I understand it could work, but this way really needs to be discussed in the whole fs community. Even I agree, the worst result could be that finally this approach reaches to Linus and I will get a not-good response :(. |
I'm on linux-fsdevel@ if you prefer to discuss there. But I think we could at least gather some baseline consensus on approaches here from the useful-for-composefs perspective and then take a more fully-formed set of proposals to a thread there to decide on. One thing we didn't yet touch on and I'm interested in both your and @brauner's thoughts on is the userspace API side of things to set this up (in the original comment) that we basically pass a file descriptor to swapfiles (or "internal loopback devices", or the generic direct-file iomap or something using the fscache code (didn't quite understand this one)) or whatever would all be an in-kernel implementation detail that could actually be changed later. |
I think it is a great idea to be able to just give either a path, an fd, or a dirfd+path to the mount and have the filesystem read from a file directly using the vfs rather than having to fake a block device for it. However that is just the API. I don't really care about how it would work on the kernel side. That completely depends on what the best approach for the implementation is, which I honestly don't know, and is best hashed out on linux-fsdevel. |
On cool part of using iomap is that it could efficiently expose sparse files to the filesystem. |
Let me try to talk to iomap maintainer first, then let’s talk about this on -fsdevel mailing list |
Fwiw, I've proposed that years ago and I'm working on this in the context of my diskseq changes which extends the fsconfig() system call to also take a source-diskseq property which makes this all completely race free.
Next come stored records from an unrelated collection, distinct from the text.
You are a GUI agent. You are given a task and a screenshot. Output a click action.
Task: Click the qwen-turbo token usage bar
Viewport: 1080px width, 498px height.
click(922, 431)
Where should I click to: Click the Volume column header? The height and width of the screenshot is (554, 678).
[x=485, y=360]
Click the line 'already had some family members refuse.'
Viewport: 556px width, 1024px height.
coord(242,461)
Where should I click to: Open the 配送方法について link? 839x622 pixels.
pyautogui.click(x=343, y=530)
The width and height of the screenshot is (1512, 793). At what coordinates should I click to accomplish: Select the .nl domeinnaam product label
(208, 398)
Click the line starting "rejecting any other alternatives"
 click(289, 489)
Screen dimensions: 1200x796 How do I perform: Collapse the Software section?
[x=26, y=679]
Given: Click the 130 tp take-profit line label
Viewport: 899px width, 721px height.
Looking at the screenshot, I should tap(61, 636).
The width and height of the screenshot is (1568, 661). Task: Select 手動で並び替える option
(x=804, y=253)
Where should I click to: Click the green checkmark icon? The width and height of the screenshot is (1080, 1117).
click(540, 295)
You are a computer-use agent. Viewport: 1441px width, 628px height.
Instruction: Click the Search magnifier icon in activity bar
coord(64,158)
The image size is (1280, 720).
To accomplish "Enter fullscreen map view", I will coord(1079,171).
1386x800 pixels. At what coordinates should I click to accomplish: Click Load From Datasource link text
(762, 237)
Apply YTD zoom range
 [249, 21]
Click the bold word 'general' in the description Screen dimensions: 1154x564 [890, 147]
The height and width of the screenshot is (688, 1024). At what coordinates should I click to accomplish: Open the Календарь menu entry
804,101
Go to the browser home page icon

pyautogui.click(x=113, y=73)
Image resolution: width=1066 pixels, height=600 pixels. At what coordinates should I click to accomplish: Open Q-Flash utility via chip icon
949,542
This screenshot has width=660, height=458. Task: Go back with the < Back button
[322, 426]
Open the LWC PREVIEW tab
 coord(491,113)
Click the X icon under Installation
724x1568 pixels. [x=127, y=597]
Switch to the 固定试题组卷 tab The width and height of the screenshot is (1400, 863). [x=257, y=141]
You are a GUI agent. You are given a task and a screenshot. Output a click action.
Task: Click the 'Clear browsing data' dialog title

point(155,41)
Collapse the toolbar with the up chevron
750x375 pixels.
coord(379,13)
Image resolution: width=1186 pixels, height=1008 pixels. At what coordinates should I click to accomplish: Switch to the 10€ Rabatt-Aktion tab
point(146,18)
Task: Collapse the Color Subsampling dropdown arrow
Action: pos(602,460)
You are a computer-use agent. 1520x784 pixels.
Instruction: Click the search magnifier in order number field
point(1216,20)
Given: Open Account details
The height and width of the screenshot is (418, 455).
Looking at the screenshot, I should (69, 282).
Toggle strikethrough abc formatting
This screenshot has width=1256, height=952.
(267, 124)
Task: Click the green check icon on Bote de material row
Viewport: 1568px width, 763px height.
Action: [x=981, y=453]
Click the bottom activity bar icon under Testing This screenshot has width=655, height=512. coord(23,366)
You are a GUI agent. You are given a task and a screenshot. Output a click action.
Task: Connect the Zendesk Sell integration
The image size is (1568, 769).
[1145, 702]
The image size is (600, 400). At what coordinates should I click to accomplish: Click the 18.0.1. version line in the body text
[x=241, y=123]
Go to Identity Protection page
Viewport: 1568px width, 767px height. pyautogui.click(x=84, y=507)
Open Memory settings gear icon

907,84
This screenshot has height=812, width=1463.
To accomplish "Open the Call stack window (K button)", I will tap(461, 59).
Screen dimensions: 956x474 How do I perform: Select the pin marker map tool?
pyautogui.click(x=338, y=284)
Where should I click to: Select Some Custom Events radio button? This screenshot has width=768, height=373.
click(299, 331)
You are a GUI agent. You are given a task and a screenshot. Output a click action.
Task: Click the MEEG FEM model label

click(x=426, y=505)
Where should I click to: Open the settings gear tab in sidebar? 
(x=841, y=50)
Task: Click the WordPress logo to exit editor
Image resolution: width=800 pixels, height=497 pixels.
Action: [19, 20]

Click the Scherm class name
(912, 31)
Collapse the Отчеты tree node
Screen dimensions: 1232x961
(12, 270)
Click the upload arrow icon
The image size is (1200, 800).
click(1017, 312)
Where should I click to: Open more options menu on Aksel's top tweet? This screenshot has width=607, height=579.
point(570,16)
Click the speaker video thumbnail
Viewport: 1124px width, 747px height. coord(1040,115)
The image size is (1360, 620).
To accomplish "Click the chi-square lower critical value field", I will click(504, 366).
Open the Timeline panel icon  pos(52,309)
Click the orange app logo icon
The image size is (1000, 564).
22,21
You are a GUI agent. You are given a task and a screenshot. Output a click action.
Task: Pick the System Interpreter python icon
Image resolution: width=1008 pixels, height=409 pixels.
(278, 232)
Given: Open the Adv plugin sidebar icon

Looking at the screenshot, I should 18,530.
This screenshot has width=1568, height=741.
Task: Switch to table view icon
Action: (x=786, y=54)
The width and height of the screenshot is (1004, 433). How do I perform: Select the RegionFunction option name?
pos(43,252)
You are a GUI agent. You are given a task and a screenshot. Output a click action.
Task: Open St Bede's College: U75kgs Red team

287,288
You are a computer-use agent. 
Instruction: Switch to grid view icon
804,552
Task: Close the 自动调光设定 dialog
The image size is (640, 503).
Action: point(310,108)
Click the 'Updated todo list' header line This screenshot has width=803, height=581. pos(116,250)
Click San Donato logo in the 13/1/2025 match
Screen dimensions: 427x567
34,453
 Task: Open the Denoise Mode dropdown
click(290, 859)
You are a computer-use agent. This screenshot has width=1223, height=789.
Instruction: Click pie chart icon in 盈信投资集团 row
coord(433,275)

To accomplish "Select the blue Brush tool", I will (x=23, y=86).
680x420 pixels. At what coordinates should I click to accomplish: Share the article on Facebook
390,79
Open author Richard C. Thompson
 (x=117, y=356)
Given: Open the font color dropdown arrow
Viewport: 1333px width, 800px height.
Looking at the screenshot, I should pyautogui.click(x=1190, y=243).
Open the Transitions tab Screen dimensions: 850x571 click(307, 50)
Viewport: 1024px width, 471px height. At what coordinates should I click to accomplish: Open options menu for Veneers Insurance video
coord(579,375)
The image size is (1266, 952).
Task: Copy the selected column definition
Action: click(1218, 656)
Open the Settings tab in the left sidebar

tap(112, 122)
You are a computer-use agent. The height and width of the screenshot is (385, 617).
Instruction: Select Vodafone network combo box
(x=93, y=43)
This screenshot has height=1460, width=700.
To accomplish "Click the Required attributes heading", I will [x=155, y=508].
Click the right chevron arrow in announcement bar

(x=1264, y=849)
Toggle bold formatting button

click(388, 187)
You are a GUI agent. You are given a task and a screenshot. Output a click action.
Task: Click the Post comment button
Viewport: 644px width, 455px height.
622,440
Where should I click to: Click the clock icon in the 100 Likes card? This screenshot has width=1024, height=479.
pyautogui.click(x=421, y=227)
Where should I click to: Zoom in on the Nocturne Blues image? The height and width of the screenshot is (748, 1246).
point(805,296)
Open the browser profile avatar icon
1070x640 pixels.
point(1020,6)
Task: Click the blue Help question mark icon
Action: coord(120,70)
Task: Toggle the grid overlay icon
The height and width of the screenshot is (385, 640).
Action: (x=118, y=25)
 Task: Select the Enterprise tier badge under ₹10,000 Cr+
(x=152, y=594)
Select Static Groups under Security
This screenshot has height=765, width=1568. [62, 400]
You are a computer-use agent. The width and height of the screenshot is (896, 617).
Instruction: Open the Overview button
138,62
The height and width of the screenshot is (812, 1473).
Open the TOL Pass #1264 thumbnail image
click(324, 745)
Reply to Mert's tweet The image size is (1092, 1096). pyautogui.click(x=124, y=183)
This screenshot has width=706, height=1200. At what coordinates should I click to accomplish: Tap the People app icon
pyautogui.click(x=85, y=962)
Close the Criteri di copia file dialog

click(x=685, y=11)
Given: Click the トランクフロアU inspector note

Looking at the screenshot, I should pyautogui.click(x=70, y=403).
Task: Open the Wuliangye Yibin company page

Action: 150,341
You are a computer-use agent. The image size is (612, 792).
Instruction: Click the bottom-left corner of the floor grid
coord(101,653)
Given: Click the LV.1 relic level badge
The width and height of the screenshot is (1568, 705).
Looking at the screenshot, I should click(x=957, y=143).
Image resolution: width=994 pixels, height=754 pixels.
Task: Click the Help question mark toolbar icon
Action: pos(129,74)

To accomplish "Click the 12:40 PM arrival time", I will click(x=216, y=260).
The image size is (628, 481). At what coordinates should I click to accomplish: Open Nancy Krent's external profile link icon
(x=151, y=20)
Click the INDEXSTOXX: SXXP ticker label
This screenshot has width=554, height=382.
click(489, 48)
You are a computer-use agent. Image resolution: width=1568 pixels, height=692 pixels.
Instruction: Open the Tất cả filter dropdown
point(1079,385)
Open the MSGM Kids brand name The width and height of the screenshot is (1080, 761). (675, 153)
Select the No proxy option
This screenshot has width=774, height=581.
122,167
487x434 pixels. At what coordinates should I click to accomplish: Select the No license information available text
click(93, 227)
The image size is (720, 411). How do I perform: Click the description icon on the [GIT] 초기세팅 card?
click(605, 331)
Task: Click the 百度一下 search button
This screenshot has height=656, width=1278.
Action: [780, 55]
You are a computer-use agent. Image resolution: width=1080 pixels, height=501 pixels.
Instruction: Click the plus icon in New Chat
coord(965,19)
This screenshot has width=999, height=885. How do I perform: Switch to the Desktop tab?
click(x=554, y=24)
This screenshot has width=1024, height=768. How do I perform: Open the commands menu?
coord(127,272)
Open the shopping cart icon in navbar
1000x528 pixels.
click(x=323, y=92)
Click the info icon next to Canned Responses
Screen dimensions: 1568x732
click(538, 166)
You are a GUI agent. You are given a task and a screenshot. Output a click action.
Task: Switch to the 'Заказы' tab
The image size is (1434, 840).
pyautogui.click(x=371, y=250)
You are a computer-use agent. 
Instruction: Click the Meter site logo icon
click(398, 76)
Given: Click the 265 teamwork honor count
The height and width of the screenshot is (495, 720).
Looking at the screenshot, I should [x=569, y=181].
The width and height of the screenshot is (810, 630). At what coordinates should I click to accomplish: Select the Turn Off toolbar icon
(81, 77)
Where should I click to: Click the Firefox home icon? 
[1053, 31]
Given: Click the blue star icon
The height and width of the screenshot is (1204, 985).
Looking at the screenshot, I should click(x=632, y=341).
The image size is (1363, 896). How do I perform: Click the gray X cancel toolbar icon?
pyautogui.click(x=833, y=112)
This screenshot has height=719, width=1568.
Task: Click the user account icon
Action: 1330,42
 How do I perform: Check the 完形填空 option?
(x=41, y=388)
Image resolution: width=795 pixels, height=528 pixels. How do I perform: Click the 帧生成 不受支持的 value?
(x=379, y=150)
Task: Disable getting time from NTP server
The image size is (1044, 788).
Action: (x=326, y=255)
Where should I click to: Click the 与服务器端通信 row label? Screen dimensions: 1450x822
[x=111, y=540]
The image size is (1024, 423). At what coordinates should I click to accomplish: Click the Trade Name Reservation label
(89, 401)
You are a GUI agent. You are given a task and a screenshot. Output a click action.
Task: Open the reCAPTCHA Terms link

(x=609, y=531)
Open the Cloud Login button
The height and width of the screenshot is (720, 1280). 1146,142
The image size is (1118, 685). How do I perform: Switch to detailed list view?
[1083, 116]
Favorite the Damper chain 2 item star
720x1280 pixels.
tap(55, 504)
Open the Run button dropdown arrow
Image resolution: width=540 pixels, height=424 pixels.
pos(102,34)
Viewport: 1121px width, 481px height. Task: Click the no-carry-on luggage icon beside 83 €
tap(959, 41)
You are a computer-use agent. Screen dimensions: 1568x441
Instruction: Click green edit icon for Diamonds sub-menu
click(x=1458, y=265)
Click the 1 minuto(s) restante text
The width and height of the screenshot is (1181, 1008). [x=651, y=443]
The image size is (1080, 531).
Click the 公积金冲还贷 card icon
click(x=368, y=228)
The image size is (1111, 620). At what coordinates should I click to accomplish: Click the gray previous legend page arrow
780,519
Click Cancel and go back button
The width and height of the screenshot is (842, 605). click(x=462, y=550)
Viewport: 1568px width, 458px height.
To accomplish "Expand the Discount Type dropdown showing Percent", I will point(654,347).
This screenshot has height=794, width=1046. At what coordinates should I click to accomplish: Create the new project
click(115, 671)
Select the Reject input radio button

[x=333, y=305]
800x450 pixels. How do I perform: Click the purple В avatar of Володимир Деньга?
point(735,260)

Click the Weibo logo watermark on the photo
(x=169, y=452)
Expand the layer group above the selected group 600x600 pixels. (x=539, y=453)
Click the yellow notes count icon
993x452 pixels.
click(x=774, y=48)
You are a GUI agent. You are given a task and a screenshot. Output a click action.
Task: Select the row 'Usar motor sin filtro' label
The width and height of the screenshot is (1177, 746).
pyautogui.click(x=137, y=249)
I also talked about this plan at LSFMM. But it requires porting all filesystems over to the new mount api and some other possible block-level changes. |
I had to do a bit of digging for this, looks like this is: https://lore.kernel.org/linux-block/[email protected]/T/#rff86f0d3635d7fcb080495920c6fb4fd805cc81a
Hmm, yes, making loopback devices less racy sounds nice but I don't see the value in exposing loopback devices to userspace at all for the composefs case. I'm arguing that at least erofs should support directly taking a file as a mount source and doing whatever it wants internally to make that work. |
There's multiple aspects here. The first one is being able to provide an fd as a source property generally. The second one is loopback device allocation through the fsconfig interface. Both are fundamentally related because the latter operates on the source property. I would need to think how I would like an api for this to look like. |
Yeah, much appreciated. It's not something I could help but a generic FS topic instead. (update: I've talked with Darrick, no conclusion of this [since loopback devices are generic for all disk fses to access backing files but duplicate another path causes churn], if brauner would like to follow the original idea in this issue, I'm very glad!) |
From a userspace perspective, the problem with loopback devices are that they are a globally visible resource of part of the internals of a particular mount. Basically you have an operation that you want to do (mount file $path on $mntpoint) which results in one object you care about, which is the mountpoint. But, as part of setup you need this intermediate object, the loopback device, which is left around as a system-wide resource that is visible by admins and other programs, and is even mutable after the mount is done. I guess if you are a sysadmin trying to ad-hoc debug some filesystem image this setup is very useful. However, if you're a program using loopback as an internal implementation detail this gets in the way. Over time there has been some things added to make this saner, like loopback auto-cleanup, and LOOP_CTL_GET_FREE. However, its history as a sysadmin thing still shines through. What we want is the ability to just specify a file as the source of the mount, and for the kernel to do whatever is needed internally to achieve this, and not expose any details to the user. For example, it should not be visible in e.g. losetup, or require access to global loopback devices that may allow you to write to other apps loopbacked files. As a userspace person, I don't actually care what happens internally. It may be that we still create a loopback device internally for the mount and use that. However, it has to be anonymous, immutable, inaccessible for others and tied to the lifetime of the mount. |
On Mon, Jun 12, 2023 at 12:34:44AM -0700, Alexander Larsson wrote:
From a userspace perspective, the problem with loopback devices are
that they are a globally visible resource of part of the initernals of
a particular mount. Basically you have an operation that you want to
do (mount file $path on $mntpoint) which results in one object you
care about, which is the mountpoint. But, as part of setup you need
this intermediate object, the loopback device, which is left around as
a system-wide resource that is visible by admins and other programs,
and is even mutable after the mount is done.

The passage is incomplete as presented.